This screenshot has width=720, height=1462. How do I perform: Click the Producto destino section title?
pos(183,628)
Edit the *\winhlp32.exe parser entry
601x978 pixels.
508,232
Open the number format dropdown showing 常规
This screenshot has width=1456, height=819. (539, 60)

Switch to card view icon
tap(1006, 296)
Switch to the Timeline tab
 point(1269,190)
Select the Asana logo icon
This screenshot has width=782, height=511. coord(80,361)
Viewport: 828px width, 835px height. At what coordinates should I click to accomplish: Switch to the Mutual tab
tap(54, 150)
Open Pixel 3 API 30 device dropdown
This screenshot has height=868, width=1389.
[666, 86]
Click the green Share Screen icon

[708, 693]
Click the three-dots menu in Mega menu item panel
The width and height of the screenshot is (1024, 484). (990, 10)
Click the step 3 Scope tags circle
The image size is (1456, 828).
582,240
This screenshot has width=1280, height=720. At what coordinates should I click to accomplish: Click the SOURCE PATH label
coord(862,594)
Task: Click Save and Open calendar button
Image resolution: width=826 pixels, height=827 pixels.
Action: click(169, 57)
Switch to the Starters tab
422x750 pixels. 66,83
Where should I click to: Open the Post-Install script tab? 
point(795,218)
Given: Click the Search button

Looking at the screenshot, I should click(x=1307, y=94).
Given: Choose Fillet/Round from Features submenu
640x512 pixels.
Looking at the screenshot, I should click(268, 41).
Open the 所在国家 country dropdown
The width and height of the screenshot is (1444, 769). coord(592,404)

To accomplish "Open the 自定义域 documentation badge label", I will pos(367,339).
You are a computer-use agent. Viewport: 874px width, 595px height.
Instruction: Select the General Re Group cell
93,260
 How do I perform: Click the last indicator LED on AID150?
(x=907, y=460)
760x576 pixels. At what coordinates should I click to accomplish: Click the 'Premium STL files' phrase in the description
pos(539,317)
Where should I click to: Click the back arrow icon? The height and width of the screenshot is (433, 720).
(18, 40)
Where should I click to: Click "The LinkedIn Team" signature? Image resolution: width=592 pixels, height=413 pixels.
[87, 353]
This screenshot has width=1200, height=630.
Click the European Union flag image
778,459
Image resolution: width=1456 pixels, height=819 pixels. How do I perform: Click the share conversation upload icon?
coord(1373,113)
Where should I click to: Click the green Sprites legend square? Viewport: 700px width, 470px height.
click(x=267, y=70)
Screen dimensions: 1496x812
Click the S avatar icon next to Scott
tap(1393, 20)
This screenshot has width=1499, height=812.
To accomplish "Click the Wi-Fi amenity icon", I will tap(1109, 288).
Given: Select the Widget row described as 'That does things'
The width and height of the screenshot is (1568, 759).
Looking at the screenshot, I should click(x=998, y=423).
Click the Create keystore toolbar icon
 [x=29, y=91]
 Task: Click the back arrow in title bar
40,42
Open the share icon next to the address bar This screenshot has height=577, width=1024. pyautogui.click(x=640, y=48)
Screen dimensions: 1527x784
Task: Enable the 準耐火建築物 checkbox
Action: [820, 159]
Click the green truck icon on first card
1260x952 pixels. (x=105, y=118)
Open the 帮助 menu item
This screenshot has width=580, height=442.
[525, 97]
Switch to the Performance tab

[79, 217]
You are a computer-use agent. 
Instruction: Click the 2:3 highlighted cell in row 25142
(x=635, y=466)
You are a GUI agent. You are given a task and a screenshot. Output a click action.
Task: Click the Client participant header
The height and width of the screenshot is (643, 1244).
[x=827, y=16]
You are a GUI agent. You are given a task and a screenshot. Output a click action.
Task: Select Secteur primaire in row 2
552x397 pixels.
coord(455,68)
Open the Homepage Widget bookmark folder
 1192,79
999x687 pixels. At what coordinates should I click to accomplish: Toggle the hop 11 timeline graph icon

☆ ☆ ☆

§ **Enunciado**
Conte quantas linhas das entradas acima contêm a palavra "button". Responda somente com o número.

§ **Resposta final**
2